Tibetans can almost all sing and dance. People who can talk can sing, and dance can be found anywhere there is a crowd. They sing and dance at festivals, weddings, get-togethers, and in their own time for any occasion. Tibetan dance and song are inseparable twins; if Tibetans sing, they will almost certainly dance as well, and they dance while singing. The history of Tibetan dancing spans over a thousand years. The “Xie” and “Zhuo” types of Tibetan dances can be distinguished. Among Tibetans, “Xie” is the most popular dancing style.
Tibetan Institute of Folk Music intends to conserve every fiber of Tibetan Culture through its Folk Dance and Music.
In Tibetan culture, there are two types of dances.
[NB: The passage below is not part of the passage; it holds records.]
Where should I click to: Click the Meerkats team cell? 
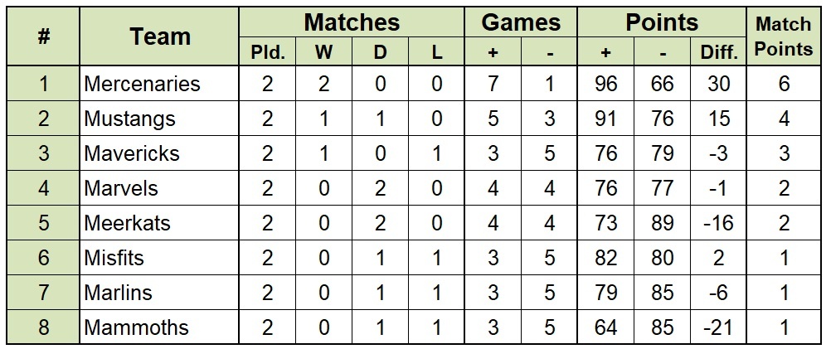(159, 223)
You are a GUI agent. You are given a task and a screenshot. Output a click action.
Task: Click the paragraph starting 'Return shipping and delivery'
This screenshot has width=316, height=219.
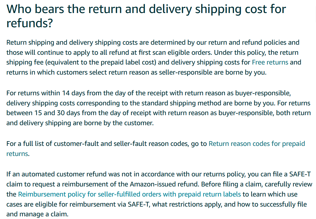coord(154,57)
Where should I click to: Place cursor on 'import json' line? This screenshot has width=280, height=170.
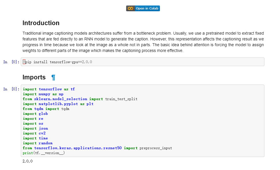tap(35, 128)
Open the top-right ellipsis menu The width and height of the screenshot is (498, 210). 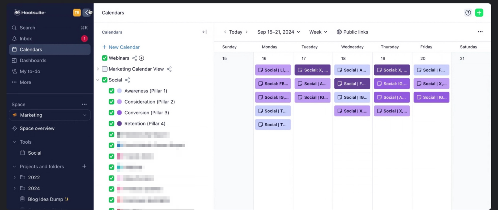pos(480,32)
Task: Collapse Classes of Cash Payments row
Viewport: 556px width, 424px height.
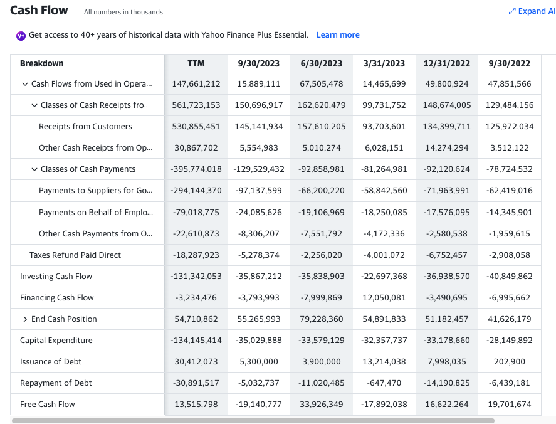Action: tap(34, 169)
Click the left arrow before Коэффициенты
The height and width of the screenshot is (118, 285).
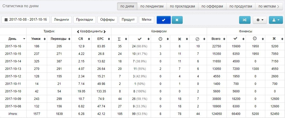pos(78,32)
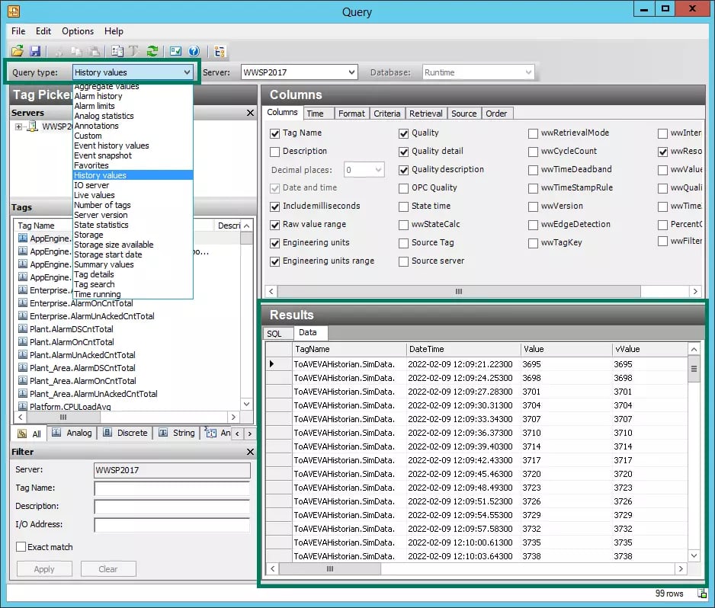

Folk dance and religious dance are the two styles of dances practiced in Tibet. Both have distinct features. The “Cham dance” is the most well-known religious dance. Cham is a Tibetan Buddhist ceremony that is very important. It takes place at Tibetan Buddhist festivals and is performed by monks dressed in various masks. Monks playing traditional Tibetan instruments accompany the Cham dance with music. The dance is a sort of prayer that invokes blessings and embodies moral instruction on compassion. It is also thought to change evil for the greater good of all.
In Tibetan, the word guoxie means “village.” It is a traditional Tibetan circle dance done by a group of people in rural locations. Men and women will dance hand in hand and sing in rotation on the open ground throughout the Guoxie performance. From sundown till sunrise, festival-goers sing and dance. Guoxie is believed to be Tibet’s most popular dance. This dance is performed by people all around the world, but the Shannan variation is the most well-known.
Tashi Sholpa was first performed in the Drepung monastery during the enthronement of the fifth Dalai Lama by the Shol Lhamo Tibetan Opera Troupe. The white Tibetan mask depicting the Thangtong Gyalpo will be worn by all performers with Tibetan folk music playing throughout. Wearing the Saint’s mask on key occasions is regarded as particularly auspicious because he lived for 140 years.
It is frequently the first dance performed at all important Tibetan cultural gatherings.
The Dance of Mysteries
The fourth is by far the most dynamic, as it includes dancing and unusual movement. The Mystery Dance is saved for the New Year festivals in February and March when Tibet joins to celebrate the end of the old year and the beginning of the new. The dancing and rapid-fire beats are intended to identify and scare away the demons of the previous year in both man and state, in order to kick off the New Year on a good note. Off-beat percussion instruments, flutes, stringed instruments, and loud singing combine to produce an exciting, frantic spectacle and experience for people viewing.
A stringed instrument that plays folk songs is used to accompany Xie. Xie is also known as “Ye” or “Kangxie” in Tibetan. It is popular in the Qinghai provinces of Batang, Qamdo, and Gyangze. Men and women dance the Xie side by side in two lines at festivals and picnics. They are usually led by a single individual who plays a stringed instrument at the front of the group.
The Tibetan Kangxie Dance, accompanied by stringed instruments, is a particularly unusual folk dance accompanied by folk music performed by both Tibetan men and women. Festivals, celebrations, and public gatherings are common places for this dance to be performed. In the Qinghai, Gyangze, Batang, and Qamdo regions, it is extremely popular. While the opposing sexes sing to one other, expressing their emotions, they dance in time to the music, gently waving their hands.
Since time immemorial, dances, particularly folk religious and sorcerer’s dance, have been immensely popular in Tibet. Almost every Tibetan can sing and dance, which is worth noting. Moreover, the majority of the dances are influenced by the natural world.
TIPA through its Institute of Folk Music intends to preserve the sanctity of Tibetan culture.